■ Task prompt:
Please present the items below as a Markdown table, with a row number under "No" and the line itself under "Line". Leave out blank lines.

*** Opening of Data supplied ***

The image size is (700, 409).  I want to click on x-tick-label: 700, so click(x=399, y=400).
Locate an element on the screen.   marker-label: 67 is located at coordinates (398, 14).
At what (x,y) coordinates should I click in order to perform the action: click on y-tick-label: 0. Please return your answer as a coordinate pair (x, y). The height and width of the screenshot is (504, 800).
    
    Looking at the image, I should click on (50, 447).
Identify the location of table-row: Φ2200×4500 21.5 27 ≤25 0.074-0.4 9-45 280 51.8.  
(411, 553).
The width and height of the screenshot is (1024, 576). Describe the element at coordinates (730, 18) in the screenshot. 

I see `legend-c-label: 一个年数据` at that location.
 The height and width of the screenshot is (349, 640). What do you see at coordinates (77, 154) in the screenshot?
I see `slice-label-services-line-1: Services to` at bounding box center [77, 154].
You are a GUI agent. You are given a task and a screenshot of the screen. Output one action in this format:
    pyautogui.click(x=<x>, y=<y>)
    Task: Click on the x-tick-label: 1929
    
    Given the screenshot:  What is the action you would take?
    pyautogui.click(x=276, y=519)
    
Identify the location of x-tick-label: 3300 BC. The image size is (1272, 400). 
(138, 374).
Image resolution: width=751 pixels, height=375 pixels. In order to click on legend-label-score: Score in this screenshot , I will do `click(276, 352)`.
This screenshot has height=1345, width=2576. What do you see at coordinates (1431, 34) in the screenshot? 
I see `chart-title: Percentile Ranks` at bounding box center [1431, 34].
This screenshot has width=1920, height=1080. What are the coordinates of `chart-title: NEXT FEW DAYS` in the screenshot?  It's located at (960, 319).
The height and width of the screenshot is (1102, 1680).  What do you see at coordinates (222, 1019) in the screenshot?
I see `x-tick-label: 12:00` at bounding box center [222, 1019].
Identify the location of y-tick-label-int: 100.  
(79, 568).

*** Close of Data supplied ***

■ Solution for this task:
| No | Line |
|---|---|
| 1 | The image size is (700, 409).  I want to click on x-tick-label: 700, so click(x=399, y=400). |
| 2 | Locate an element on the screen.   marker-label: 67 is located at coordinates (398, 14). |
| 3 | At what (x,y) coordinates should I click in order to perform the action: click on y-tick-label: 0. Please return your answer as a coordinate pair (x, y). The height and width of the screenshot is (504, 800). |
| 4 |     Looking at the image, I should click on (50, 447). |
| 5 | Identify the location of table-row: Φ2200×4500 21.5 27 ≤25 0.074-0.4 9-45 280 51.8.   |
| 6 | (411, 553). |
| 7 | The width and height of the screenshot is (1024, 576). Describe the element at coordinates (730, 18) in the screenshot.  |
| 8 | I see `legend-c-label: 一个年数据` at that location. |
| 9 |  The height and width of the screenshot is (349, 640). What do you see at coordinates (77, 154) in the screenshot? |
| 10 | I see `slice-label-services-line-1: Services to` at bounding box center [77, 154]. |
| 11 | You are a GUI agent. You are given a task and a screenshot of the screen. Output one action in this format: |
| 12 |     pyautogui.click(x=<x>, y=<y>) |
| 13 |     Task: Click on the x-tick-label: 1929 |
| 14 |     Given the screenshot:  What is the action you would take? |
| 15 |     pyautogui.click(x=276, y=519) |
| 16 | Identify the location of x-tick-label: 3300 BC. The image size is (1272, 400).  |
| 17 | (138, 374). |
| 18 | Image resolution: width=751 pixels, height=375 pixels. In order to click on legend-label-score: Score in this screenshot , I will do `click(276, 352)`. |
| 19 | This screenshot has height=1345, width=2576. What do you see at coordinates (1431, 34) in the screenshot?  |
| 20 | I see `chart-title: Percentile Ranks` at bounding box center [1431, 34]. |
| 21 | This screenshot has width=1920, height=1080. What are the coordinates of `chart-title: NEXT FEW DAYS` in the screenshot?  It's located at (960, 319). |
| 22 | The height and width of the screenshot is (1102, 1680).  What do you see at coordinates (222, 1019) in the screenshot? |
| 23 | I see `x-tick-label: 12:00` at bounding box center [222, 1019]. |
| 24 | Identify the location of y-tick-label-int: 100.   |
| 25 | (79, 568). |